Intro To Dunit. Think Travis-Ci But Locally.

Cory Kennedy-Darby
2 min readMar 31, 2015

DUnit (dee-unit) makes your life easier by allowing you to run your unit tests on different versions of PHP or HHVM. Different versions are possible by using Docker containers. Thanks to @danbruce each of the Docker containers are only, ~35 MB in size.

But PHP7 Is Ages Away Though!

PHP7 isn’t that far away. In fact, it is scheduled for release in ~8 months in November. Now is the perfect time to start testing your code against PHP7 nightly. Why?

1)Backwards Compatibility

Testing against PHP7 allows you the opportunity to report backwards compatibility issues if your current passing unit tests start failing simply by using PHP7.

2)Knowing What Is Changing

One of your passing unit tests begins to fail in PHP7, and you realize that it is a documented backwards compatibility break. Awesome, knowing now is better than when you upgrade. It’ll also push you to keep up to date with the changelogs.

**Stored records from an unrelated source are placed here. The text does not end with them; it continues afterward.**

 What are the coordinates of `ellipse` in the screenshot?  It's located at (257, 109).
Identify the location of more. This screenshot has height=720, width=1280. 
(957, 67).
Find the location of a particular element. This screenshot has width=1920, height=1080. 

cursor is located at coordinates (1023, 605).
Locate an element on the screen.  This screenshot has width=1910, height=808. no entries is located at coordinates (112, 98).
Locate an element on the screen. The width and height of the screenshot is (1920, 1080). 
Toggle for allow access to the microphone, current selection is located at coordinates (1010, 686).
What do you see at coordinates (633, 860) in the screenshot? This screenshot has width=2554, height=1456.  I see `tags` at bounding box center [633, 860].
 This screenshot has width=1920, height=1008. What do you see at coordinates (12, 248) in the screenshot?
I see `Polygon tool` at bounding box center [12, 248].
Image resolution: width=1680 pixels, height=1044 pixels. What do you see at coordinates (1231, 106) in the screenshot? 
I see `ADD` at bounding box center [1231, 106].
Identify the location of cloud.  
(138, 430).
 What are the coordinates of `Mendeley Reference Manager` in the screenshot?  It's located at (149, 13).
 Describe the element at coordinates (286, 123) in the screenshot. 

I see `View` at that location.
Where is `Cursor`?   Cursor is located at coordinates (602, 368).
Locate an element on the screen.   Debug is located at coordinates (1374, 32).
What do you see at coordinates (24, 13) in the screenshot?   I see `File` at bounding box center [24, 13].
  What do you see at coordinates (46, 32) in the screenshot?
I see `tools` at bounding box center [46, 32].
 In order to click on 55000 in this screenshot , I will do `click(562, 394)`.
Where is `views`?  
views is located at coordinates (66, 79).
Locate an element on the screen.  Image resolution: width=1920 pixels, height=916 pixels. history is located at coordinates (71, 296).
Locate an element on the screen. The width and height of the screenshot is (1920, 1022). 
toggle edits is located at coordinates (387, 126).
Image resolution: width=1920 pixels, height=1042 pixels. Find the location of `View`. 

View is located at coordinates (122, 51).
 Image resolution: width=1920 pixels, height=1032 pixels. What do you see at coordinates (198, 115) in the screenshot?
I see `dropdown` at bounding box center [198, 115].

3)Start Convincing Before The Release

I’ve worked and consultant for enough companies to know that convincing the people around you to upgrade from PHP 5.* to 7 will take time. Start testing against PHP7 now, discussing it, and pushing developers around you to do the same. Trust me, getting people on board early will make it a lot smoother down the road.

Installing DUnit

# Use composer to install as require-dev
$ composer require vectorface/dunit --dev

Full installation instructions are located here.

Using DUnit

#Dunit using PHP7 nightly
$ ./vendor/bin/dunit -i "vectorface/php-nightly"
#Dunit using HHVM
$ ./vendor/bin/dunit -i "vectorface/hhvm"

Documentation for using DUnit and all the options it has are located here.

Bonus! DUnit Can Make You Look Brilliant

Imagine this scenario, you’re a developer that works at a company that is currently having a large spike in user growth. You get called into a meeting where you’re told the company is thinking about spending a lot of capital on upgrading the servers because of the growth.

What if you pitched the idea of using HHVM instead? See, the advantage of using DUnit throughout your development is that it provides an insight to how much change would be required to upgrade PHP versions or to move to HHVM.

Wrap Up

DUnit makes it very simple and fast to know if your existing code base doesn’t work with PHP7 & HHVM. Now you have no excuses.